Human Rights Training in Khayelitsha, South Africa

On the 25th July 2015, the Social Justice and Advocacy Desk conducted a human rights training in the township of Khayelitsha. On the invitation of the coalition of Catholic churches in the area, we were invited to host a full day training with multiple youth aged 12-21 from within the various parishes.

We opened up the day with a few ice-breakers to get the students to feel more comfortable in our presence and to feel energised and enthusiastic. We began by introducing ourselves and sharing an interesting fact about ourselves.

We covered the topics “What does it mean to be human?”, “What is a right?” and “What is a universal right?”. The topics were presented interactively so that the students could give their input on what their ideas were. Many real-life examples were provided to illustrate what the topics mean in reality.

The group was then divided into three smaller groups, and after discussing each Human Right, they chose their favourite one to act out in front of the other groups. The other two groups had to try and figure out which Human Right it was that they were acting out. Many laughs were had by all.

Once again within their small groups, the students had to come up with solutions to the social injustice scenarios provided.
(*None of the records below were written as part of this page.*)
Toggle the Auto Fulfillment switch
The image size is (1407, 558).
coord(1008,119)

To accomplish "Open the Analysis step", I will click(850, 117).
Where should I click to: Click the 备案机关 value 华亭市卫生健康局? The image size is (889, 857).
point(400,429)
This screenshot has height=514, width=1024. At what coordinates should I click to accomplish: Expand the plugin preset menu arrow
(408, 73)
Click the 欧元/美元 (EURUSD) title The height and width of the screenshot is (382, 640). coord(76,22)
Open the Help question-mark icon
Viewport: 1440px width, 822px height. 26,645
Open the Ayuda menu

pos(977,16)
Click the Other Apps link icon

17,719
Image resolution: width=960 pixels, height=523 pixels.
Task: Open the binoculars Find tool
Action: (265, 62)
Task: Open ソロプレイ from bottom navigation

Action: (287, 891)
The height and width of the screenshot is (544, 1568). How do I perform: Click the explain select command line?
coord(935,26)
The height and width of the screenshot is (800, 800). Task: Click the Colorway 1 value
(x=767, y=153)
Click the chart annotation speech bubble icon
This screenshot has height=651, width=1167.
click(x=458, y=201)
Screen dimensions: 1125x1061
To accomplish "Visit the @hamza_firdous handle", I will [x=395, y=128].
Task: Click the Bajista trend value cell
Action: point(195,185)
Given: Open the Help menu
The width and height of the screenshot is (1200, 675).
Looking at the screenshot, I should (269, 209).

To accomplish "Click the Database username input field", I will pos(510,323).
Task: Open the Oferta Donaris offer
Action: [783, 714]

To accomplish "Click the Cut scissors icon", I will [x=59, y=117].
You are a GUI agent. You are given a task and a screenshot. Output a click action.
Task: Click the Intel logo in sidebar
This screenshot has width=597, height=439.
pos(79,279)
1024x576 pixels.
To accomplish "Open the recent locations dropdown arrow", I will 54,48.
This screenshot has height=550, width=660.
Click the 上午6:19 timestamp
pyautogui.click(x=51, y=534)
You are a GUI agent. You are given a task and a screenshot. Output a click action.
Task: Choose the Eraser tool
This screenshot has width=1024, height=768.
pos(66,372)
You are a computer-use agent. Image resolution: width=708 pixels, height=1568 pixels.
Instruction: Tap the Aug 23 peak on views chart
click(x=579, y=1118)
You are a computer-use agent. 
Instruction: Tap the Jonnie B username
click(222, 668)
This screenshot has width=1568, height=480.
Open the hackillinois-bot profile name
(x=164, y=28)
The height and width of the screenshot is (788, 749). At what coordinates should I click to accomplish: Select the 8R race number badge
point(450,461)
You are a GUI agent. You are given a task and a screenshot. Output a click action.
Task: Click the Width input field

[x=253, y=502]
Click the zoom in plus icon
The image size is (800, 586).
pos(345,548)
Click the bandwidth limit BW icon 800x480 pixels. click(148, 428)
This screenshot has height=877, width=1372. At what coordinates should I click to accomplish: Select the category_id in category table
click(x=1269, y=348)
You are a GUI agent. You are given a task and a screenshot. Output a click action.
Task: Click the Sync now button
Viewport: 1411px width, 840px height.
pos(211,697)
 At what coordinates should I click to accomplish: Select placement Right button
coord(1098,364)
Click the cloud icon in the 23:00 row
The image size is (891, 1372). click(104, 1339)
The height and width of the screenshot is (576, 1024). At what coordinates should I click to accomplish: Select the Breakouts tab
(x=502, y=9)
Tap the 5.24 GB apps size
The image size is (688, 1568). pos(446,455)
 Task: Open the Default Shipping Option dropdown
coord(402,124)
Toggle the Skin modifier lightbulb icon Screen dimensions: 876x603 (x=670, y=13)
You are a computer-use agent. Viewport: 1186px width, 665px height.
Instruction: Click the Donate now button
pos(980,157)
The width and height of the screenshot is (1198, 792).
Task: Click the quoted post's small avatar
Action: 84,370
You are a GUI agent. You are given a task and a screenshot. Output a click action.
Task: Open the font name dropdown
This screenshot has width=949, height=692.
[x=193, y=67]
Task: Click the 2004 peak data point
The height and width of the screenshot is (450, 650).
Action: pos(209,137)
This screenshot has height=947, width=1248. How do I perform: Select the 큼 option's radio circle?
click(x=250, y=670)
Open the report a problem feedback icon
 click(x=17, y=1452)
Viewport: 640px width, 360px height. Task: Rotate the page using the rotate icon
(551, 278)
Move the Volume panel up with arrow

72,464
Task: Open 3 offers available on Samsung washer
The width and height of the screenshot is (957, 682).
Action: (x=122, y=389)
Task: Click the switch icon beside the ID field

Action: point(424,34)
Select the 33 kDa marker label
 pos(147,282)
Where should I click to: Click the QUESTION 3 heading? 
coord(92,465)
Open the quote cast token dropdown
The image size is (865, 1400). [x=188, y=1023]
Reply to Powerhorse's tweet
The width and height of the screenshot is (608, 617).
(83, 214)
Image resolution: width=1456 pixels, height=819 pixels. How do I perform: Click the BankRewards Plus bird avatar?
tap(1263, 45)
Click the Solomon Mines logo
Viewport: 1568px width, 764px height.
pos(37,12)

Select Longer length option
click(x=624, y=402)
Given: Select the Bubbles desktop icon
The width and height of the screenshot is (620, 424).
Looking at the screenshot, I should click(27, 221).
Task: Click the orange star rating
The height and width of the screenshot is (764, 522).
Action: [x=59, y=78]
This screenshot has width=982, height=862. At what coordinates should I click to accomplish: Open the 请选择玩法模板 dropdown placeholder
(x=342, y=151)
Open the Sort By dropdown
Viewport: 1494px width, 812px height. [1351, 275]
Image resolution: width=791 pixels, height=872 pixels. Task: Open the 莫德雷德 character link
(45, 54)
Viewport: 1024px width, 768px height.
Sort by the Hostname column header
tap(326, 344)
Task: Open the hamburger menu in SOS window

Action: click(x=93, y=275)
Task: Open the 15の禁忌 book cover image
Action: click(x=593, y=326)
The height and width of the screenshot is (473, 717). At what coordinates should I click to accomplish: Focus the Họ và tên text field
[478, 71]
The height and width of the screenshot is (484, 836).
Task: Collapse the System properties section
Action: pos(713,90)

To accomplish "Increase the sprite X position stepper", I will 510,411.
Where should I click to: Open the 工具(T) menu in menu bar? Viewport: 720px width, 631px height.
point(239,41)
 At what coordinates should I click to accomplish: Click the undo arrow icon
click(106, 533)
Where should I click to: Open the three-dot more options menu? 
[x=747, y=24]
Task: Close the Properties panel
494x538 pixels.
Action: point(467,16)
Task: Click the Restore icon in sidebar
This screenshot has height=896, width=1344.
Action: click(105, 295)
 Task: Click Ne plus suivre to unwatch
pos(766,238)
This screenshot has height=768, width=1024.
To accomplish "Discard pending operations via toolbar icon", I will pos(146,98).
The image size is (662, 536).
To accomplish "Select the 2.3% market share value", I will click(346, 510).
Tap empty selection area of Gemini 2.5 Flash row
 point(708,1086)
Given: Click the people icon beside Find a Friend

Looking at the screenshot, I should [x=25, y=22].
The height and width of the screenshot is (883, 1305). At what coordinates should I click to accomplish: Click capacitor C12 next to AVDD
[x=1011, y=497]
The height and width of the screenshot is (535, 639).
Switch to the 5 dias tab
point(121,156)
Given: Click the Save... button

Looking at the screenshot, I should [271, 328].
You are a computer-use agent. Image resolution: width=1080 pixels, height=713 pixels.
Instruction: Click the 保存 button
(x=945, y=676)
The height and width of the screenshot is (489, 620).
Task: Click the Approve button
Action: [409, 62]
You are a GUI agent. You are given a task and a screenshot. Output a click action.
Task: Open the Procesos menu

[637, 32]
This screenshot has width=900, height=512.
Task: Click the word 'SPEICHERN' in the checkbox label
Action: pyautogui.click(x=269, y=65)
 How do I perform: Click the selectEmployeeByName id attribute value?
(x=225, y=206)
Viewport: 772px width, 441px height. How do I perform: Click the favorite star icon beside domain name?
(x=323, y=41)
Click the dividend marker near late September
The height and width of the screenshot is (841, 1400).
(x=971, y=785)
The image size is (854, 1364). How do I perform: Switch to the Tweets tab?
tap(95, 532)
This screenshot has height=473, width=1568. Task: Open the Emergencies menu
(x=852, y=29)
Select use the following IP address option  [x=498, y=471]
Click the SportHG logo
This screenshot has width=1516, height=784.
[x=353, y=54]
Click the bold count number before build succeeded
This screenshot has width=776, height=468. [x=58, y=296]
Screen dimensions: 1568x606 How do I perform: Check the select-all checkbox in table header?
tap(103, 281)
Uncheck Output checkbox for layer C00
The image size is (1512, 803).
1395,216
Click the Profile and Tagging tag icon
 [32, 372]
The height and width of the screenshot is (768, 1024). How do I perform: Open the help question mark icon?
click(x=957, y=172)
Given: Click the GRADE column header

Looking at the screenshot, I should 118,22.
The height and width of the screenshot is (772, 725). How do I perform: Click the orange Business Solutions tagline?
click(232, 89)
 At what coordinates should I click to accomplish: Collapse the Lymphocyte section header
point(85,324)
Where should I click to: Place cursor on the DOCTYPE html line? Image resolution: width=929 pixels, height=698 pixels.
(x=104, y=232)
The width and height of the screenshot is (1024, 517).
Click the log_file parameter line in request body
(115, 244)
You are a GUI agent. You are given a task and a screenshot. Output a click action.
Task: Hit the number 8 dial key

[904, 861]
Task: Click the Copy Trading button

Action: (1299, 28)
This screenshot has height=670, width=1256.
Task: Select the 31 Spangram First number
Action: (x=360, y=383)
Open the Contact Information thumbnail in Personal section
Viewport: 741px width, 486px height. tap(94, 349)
The groups then had to distinguish whether these responses were an act of charity or an act of justice. To close off the Human Rights section of the day, the United Nations Universal Declaration of Human Rights video was shown.

human rights training

The day’s session was concluded with a discussion around the pros and cons of social media. It was emphasised that technology can be used for a lot of good, but that one needs to be wise when making use of social media. The dangers of social media were raised, such as invasion of privacy, cyber bullying and stalking. The students were also made aware that human traffickers use social media to track potential victims, and so it was important to not post any details about their whereabouts.